A tentativa de descolar o nome de Lula do escândalo no STF é a tarefa mais árdua que o comitê de campanha do atual presidente enfrentou até agora. Integrantes de alas diferentes da campanha divergem sobre como fazer Lula passar ao largo da bagunça, limitando os respingos que porventura venham a atingi-lo.
Nesta semana, em entrevista à Record, o presidente tentou se desvencilhar da briga no galinheiro em que se transformou o STF. Como sempre, foi eloquente e despejou frases de impacto, como: “Temos que ter uma reforma profunda no Poder Judiciário” e “Quem for ministro ou estiver no Poder Judiciário não pode querer ficar rico”. Lula também disse ao podcast Desce A Letra: “Eu não era presidente quando Alexandre de Moraes foi indicado para ministro da Suprema Corte”.

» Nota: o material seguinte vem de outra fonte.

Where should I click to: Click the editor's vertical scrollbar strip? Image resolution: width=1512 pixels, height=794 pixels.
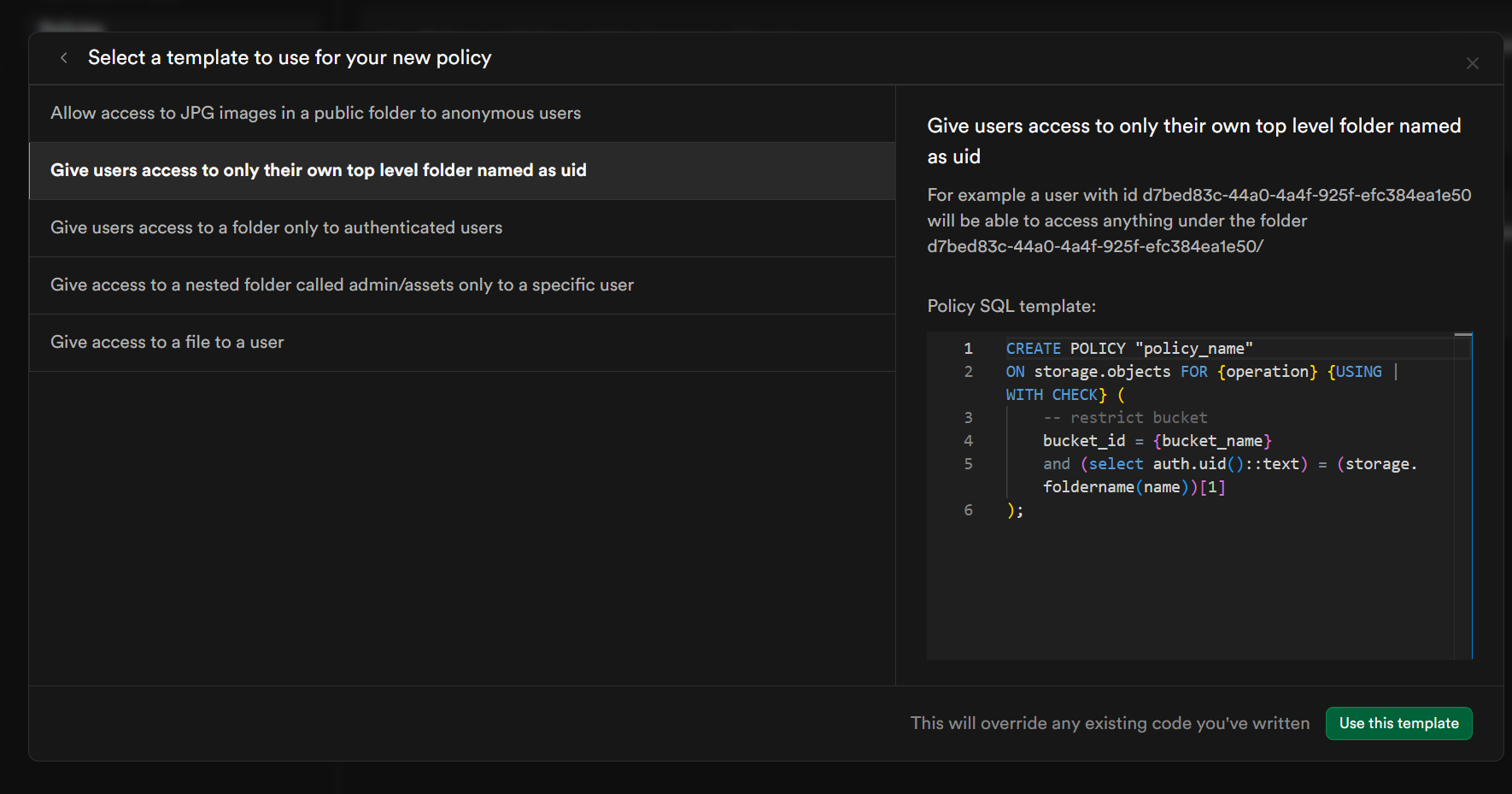[x=1463, y=496]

Se, na TV, a estratégia pode ter funcionado, na vida real o quadro é mais complexo. No plenário do Supremo, na terça-feira passada, foi um ministro indicado por Lula que pediu vista e suspendeu a sessão em que se discutia a possibilidade de abertura de investigação contra um integrante da Corte.
Lula agora recebe um pacote que ajudou a abrir em novembro de 2019, quando foi solto depois que o Supremo mudou seu entendimento sobre o início do cumprimento da pena após condenação em segunda instância, recolocando-o como principal adversário do então presidente Jair Bolsonaro.